→ **What you will do**: Text only, exactly as given: reproduce the entries below without their pictures.

→ **Source material**:
Start of Block

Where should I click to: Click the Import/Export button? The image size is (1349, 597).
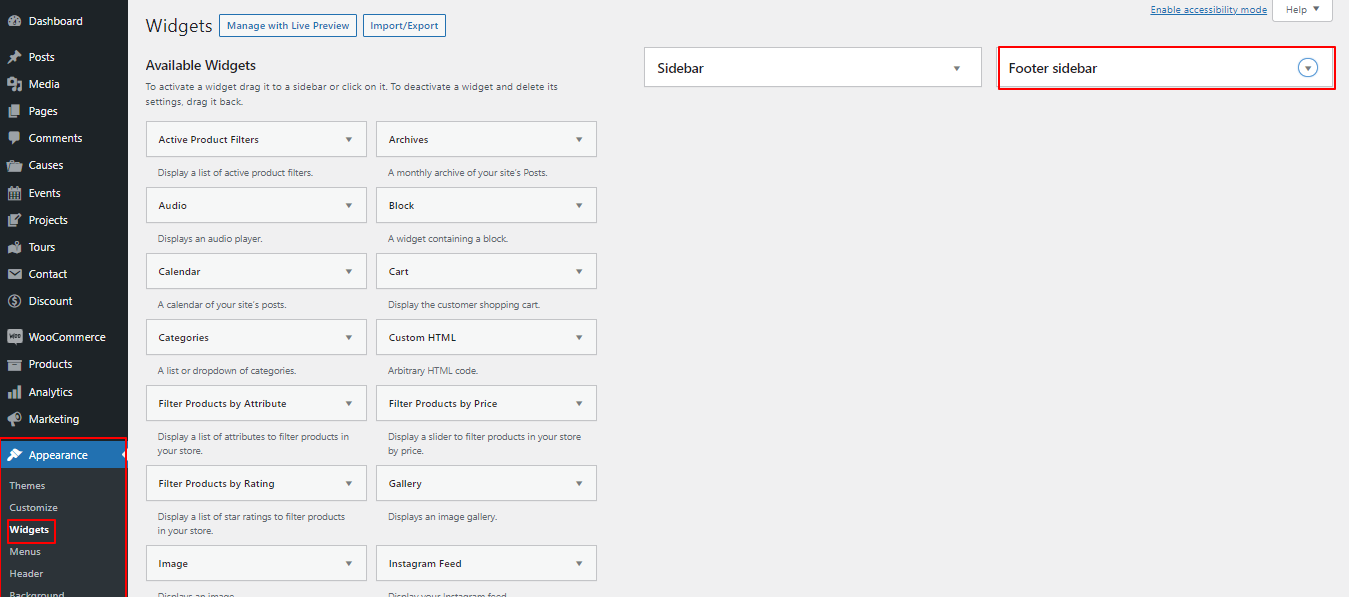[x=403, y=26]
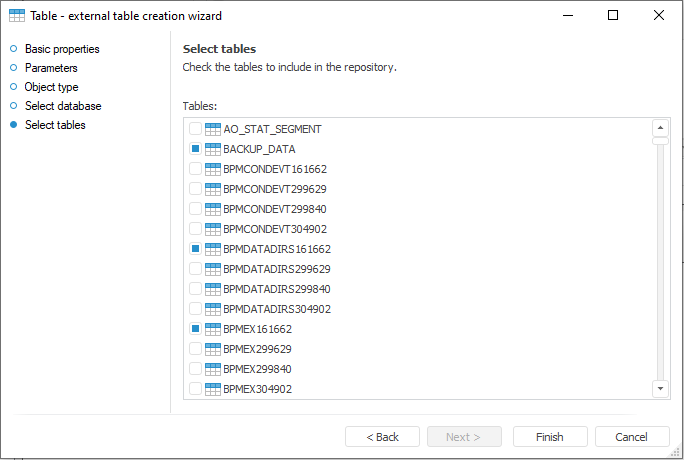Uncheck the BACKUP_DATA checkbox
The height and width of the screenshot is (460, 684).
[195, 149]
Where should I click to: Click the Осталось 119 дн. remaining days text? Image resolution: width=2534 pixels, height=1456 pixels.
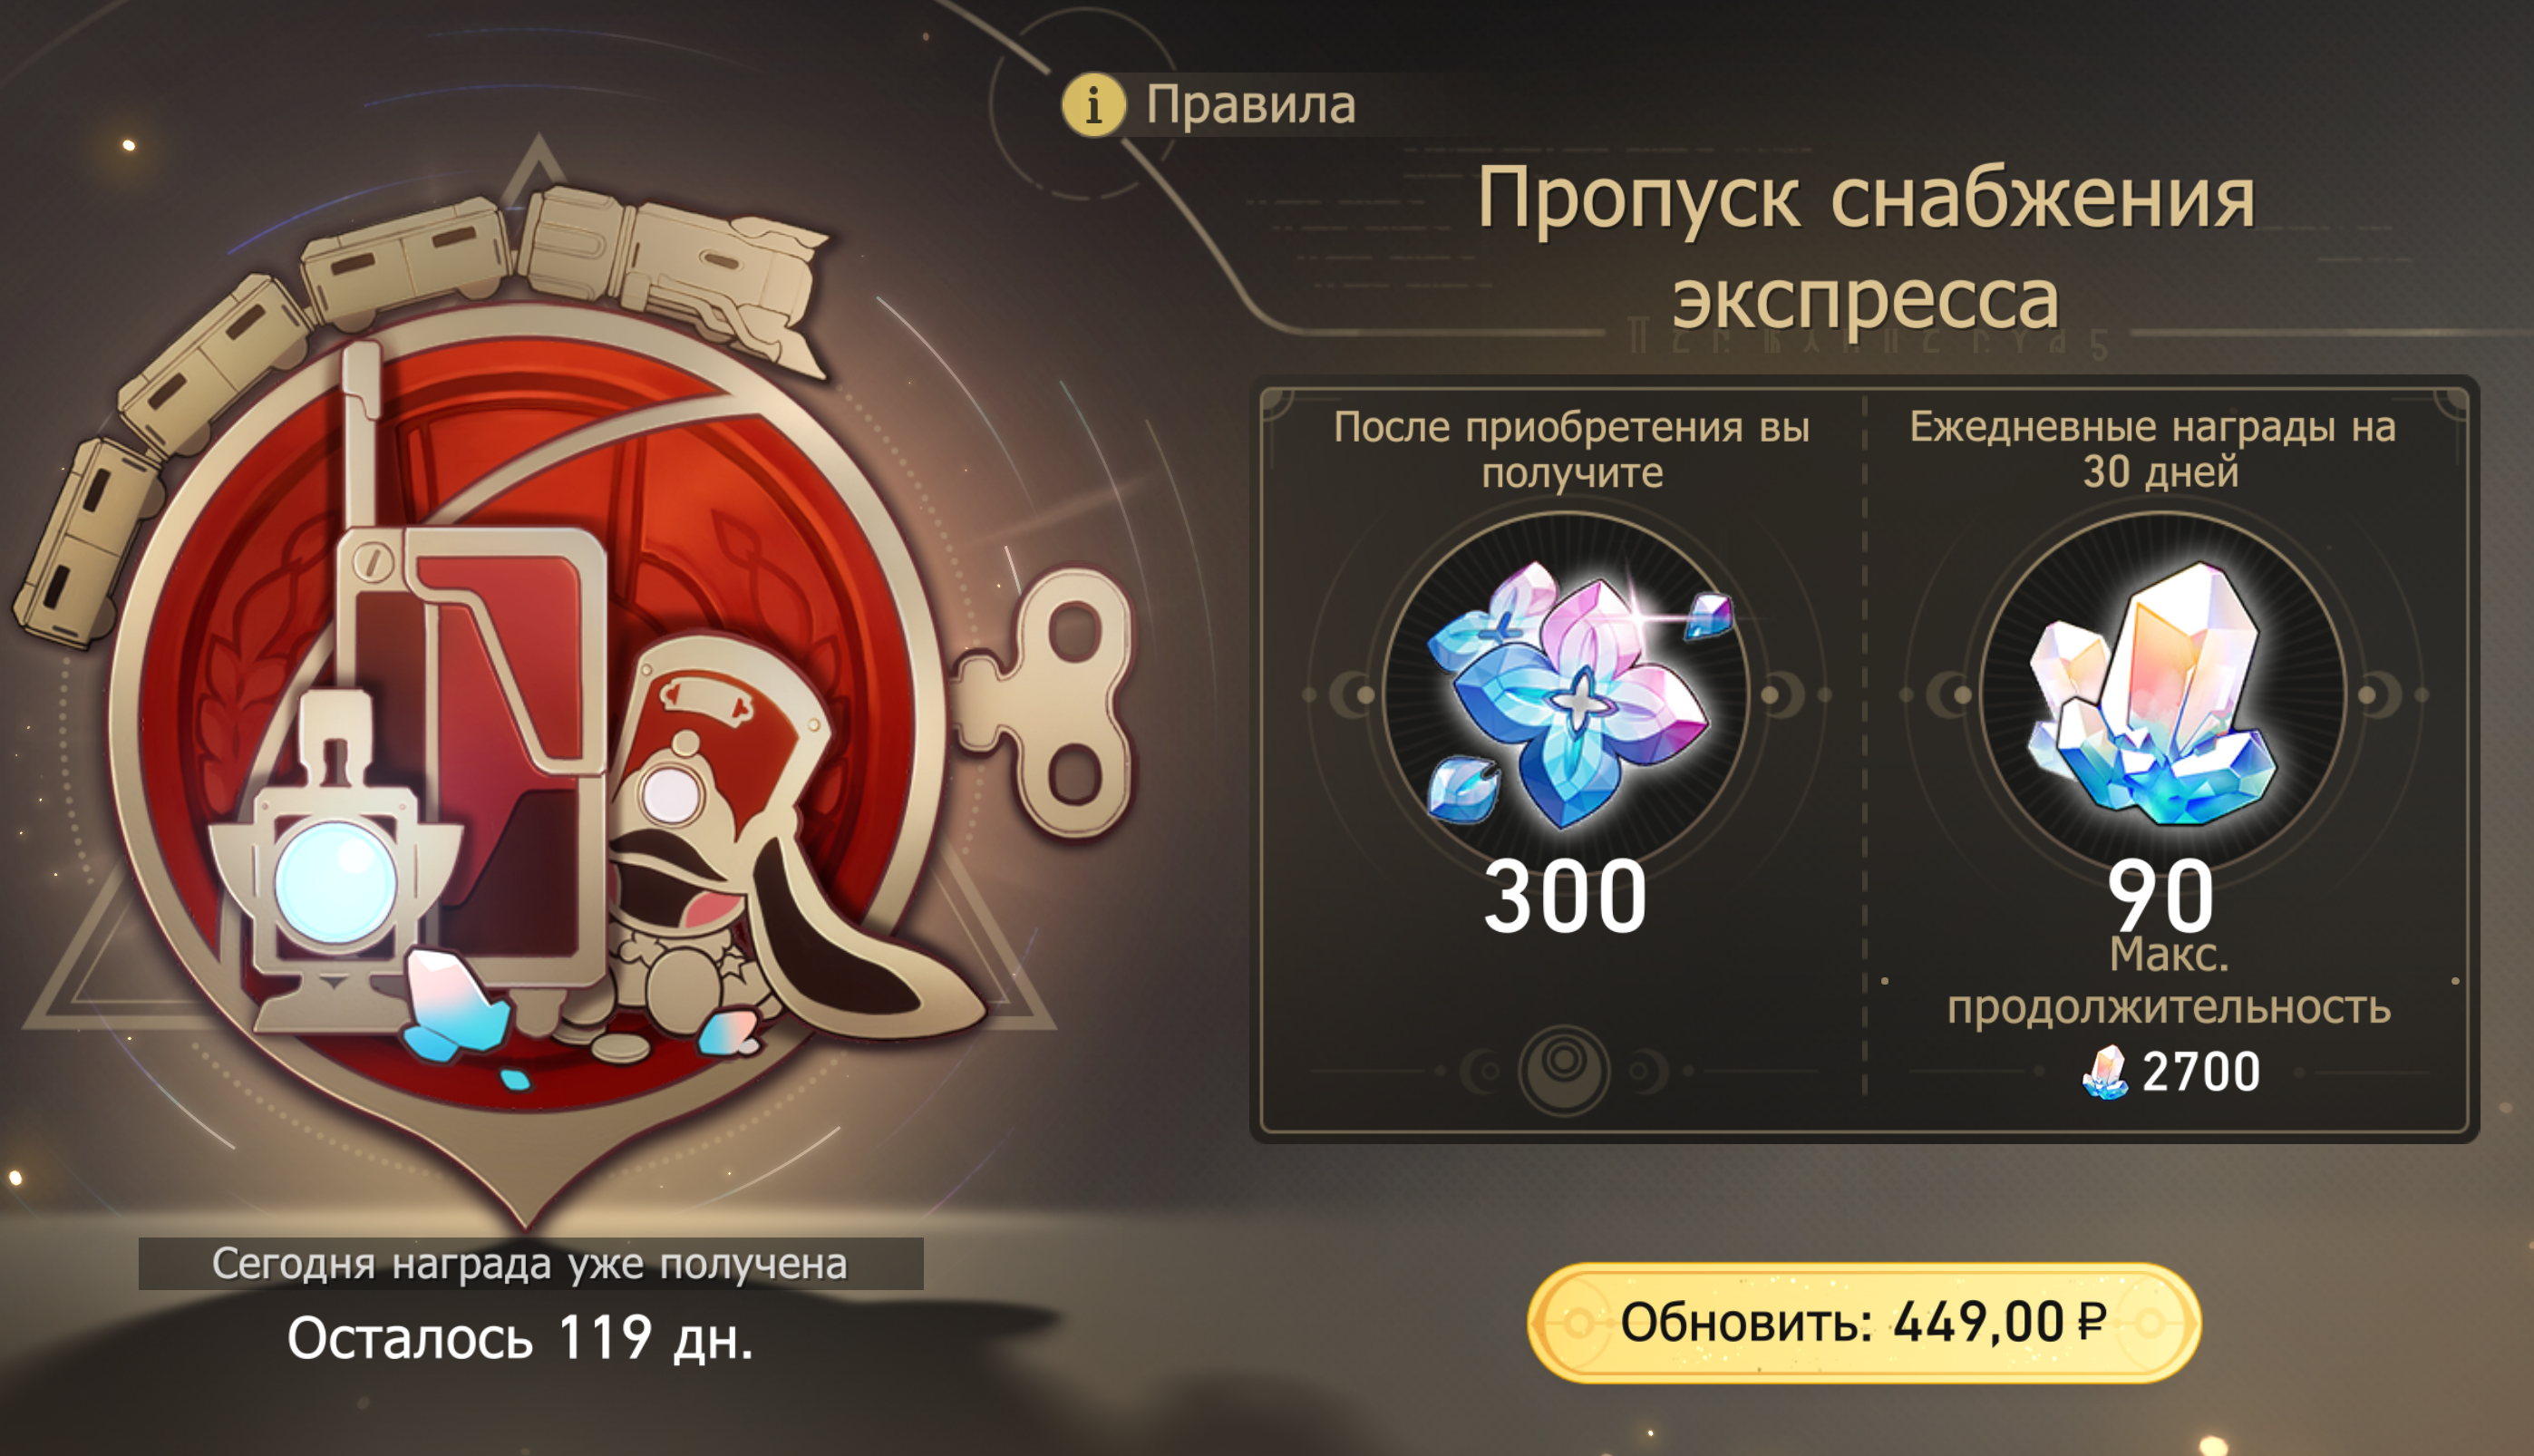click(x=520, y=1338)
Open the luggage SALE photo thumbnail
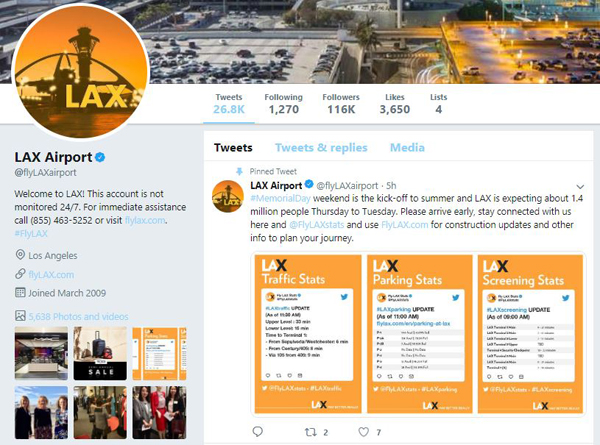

End of Block

→ **Output below**:
Where should I click to: Click the Import/Export button? The image size is (1349, 597).
[x=403, y=26]
Uncheck the BACKUP_DATA checkbox
The height and width of the screenshot is (460, 684).
[195, 149]
Where should I click to: Click the Осталось 119 дн. remaining days text? Image resolution: width=2534 pixels, height=1456 pixels.
click(x=520, y=1338)
Open the luggage SALE photo thumbnail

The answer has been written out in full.